EXERCISE PROMPT:
Print everything from the start of the records down to the line containing "will (x=111, y=57).", including that line, and nothing more.

STORED ROWS:
┄┄┄┄┄┄┄┄┄┄┄┄┄┄┄┄┄┄┄┄
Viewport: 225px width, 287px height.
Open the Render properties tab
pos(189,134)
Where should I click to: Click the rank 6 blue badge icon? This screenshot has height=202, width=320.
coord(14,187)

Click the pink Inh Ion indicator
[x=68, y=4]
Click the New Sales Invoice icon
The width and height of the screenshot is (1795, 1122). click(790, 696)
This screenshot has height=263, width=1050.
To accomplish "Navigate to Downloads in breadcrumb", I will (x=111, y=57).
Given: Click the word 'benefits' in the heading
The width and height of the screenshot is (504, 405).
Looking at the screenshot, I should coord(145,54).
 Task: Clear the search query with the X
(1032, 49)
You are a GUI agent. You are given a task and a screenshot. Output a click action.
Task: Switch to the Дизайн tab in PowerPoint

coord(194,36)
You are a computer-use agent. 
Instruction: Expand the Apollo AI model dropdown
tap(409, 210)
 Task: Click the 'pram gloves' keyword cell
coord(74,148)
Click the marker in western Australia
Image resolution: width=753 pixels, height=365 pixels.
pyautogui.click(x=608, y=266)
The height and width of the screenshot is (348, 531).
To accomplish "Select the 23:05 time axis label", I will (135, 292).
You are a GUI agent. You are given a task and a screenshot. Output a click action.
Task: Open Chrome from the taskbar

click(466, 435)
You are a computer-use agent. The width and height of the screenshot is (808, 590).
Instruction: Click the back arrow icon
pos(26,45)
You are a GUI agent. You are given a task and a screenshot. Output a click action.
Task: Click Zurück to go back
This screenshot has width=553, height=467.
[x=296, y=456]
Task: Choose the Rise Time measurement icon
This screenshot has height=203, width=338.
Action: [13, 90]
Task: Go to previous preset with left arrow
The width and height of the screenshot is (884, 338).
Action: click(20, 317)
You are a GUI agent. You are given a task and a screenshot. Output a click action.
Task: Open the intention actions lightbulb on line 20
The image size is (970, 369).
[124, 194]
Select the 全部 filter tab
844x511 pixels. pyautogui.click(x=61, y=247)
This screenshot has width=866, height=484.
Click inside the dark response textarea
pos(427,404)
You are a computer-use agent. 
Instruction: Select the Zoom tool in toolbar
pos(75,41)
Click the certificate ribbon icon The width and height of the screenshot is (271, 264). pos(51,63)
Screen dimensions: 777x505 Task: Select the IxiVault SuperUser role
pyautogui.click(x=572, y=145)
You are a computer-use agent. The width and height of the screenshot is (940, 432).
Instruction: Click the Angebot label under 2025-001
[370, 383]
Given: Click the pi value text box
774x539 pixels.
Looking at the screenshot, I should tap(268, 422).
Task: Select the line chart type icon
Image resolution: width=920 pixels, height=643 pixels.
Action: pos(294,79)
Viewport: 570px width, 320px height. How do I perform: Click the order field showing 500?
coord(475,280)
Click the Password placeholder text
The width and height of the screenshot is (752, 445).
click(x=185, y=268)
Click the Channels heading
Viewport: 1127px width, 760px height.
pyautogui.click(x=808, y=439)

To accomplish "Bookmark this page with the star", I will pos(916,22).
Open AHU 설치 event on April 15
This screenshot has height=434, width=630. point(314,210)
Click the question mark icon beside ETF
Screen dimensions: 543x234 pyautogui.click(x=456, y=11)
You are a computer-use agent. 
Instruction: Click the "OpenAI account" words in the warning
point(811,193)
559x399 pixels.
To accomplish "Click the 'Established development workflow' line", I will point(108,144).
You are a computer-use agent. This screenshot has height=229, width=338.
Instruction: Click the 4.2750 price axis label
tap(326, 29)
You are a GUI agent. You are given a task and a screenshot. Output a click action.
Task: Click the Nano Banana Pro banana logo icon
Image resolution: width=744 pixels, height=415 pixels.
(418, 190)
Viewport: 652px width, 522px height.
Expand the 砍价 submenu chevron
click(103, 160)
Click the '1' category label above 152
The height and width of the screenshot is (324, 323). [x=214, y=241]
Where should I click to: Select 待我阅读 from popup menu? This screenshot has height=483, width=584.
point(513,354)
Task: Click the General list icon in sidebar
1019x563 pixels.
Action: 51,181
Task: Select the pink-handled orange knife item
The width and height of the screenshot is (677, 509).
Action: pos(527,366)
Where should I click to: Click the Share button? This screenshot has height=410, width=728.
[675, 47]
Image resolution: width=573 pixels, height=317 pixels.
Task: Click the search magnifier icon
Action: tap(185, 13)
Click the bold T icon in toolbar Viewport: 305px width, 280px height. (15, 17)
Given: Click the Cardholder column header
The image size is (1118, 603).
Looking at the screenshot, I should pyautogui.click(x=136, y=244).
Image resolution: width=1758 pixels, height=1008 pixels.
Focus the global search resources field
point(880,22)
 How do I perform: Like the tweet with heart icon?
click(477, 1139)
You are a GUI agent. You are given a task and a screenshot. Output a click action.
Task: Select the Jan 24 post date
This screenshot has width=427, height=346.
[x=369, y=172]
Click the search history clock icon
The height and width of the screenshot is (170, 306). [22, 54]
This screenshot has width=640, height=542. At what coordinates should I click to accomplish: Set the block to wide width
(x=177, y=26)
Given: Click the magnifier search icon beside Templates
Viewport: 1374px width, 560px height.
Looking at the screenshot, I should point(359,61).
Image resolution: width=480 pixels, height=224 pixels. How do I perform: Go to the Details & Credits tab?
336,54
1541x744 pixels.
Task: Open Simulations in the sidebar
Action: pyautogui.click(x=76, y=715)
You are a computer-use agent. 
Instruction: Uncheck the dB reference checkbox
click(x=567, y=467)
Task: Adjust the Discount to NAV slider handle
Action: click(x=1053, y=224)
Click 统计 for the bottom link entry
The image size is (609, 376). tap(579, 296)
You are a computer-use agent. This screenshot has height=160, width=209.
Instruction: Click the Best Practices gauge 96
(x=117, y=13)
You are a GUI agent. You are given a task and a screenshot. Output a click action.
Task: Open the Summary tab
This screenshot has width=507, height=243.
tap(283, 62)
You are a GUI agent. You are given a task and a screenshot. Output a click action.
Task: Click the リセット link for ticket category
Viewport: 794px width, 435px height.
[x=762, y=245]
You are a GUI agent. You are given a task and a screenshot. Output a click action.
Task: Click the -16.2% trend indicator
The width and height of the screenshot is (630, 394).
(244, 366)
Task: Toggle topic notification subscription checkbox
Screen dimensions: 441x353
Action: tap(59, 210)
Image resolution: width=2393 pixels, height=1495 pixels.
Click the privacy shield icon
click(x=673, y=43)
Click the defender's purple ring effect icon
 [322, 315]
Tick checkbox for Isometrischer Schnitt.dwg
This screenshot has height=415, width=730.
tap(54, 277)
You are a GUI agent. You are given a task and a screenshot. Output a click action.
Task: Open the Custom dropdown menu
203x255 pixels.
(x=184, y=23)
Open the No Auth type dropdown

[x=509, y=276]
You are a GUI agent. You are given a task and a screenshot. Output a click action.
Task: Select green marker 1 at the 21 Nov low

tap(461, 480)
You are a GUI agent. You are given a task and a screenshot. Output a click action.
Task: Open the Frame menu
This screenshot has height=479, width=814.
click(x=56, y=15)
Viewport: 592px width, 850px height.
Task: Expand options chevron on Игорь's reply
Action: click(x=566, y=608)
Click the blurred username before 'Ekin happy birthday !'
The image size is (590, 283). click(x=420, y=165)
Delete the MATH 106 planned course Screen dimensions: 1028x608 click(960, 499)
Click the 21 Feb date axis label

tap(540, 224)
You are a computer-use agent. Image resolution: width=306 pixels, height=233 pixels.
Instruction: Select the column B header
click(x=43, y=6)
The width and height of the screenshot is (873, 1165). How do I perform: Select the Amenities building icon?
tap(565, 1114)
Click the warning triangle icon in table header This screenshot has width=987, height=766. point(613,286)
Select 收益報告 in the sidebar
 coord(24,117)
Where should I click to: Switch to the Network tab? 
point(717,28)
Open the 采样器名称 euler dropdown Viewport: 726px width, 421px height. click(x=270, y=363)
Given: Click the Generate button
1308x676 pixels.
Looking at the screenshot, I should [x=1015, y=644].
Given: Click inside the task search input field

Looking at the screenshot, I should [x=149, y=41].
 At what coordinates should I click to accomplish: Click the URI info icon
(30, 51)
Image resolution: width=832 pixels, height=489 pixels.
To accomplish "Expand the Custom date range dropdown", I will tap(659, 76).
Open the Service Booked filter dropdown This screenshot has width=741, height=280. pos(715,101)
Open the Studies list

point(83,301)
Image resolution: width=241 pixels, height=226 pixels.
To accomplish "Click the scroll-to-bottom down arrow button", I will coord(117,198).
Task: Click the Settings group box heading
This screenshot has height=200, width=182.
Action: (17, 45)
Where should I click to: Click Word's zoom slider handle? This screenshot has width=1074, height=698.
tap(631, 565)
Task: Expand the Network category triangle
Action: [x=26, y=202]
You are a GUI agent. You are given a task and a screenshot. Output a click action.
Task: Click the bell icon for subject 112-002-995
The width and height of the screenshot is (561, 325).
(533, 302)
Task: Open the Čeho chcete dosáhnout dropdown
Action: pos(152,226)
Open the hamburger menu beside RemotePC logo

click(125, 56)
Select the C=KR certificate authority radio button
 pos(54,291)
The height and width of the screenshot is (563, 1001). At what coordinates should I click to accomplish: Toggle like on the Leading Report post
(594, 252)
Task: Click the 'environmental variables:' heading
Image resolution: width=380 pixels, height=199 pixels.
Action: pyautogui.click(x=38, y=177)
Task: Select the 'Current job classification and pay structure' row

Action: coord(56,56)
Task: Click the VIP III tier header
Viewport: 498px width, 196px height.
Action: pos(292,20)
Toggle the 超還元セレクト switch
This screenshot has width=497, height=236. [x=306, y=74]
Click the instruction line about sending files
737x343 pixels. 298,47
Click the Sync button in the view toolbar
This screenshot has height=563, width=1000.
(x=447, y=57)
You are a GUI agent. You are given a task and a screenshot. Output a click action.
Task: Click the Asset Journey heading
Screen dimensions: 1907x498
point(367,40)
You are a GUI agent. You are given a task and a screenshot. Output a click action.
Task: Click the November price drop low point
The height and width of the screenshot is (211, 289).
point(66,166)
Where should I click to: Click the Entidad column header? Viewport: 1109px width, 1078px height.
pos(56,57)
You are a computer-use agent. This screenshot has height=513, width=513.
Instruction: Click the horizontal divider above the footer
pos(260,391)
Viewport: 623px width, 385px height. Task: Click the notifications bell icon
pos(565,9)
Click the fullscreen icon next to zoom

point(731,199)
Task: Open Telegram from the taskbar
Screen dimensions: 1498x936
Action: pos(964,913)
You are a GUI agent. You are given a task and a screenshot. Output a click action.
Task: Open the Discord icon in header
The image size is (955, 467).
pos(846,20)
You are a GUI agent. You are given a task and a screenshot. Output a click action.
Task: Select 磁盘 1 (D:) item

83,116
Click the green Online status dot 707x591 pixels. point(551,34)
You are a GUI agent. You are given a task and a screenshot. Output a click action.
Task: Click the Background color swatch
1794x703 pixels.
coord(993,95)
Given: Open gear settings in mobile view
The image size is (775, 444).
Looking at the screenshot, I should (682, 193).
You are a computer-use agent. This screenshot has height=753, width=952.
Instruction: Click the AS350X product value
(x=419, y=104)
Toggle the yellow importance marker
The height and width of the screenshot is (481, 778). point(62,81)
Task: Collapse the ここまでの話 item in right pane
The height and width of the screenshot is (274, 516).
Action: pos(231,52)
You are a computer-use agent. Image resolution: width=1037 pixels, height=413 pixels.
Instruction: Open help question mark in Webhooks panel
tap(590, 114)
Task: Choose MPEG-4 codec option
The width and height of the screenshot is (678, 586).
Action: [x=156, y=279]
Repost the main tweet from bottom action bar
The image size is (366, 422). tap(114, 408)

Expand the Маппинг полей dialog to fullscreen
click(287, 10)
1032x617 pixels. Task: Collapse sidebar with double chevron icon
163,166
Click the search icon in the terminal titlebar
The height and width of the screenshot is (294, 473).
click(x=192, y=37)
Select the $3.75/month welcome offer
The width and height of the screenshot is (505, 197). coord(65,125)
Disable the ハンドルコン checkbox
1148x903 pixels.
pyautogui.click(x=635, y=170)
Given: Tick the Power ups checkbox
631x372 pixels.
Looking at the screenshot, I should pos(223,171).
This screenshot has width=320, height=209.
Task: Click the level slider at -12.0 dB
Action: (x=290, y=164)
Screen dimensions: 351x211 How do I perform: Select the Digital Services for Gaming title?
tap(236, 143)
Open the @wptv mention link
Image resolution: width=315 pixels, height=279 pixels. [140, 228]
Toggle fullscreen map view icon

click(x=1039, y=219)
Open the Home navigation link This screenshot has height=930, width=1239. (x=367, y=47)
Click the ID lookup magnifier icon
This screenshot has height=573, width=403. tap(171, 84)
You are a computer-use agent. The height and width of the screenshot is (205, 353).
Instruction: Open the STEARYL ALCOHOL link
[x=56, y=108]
┄┄┄┄┄┄┄┄┄┄┄┄┄┄┄┄┄┄┄┄
TASK ANSWER:
Viewport: 225px width, 287px height.
Open the Render properties tab
pos(189,134)
Where should I click to: Click the rank 6 blue badge icon? This screenshot has height=202, width=320.
coord(14,187)

Click the pink Inh Ion indicator
[x=68, y=4]
Click the New Sales Invoice icon
The width and height of the screenshot is (1795, 1122). click(790, 696)
This screenshot has height=263, width=1050.
To accomplish "Navigate to Downloads in breadcrumb", I will (x=111, y=57).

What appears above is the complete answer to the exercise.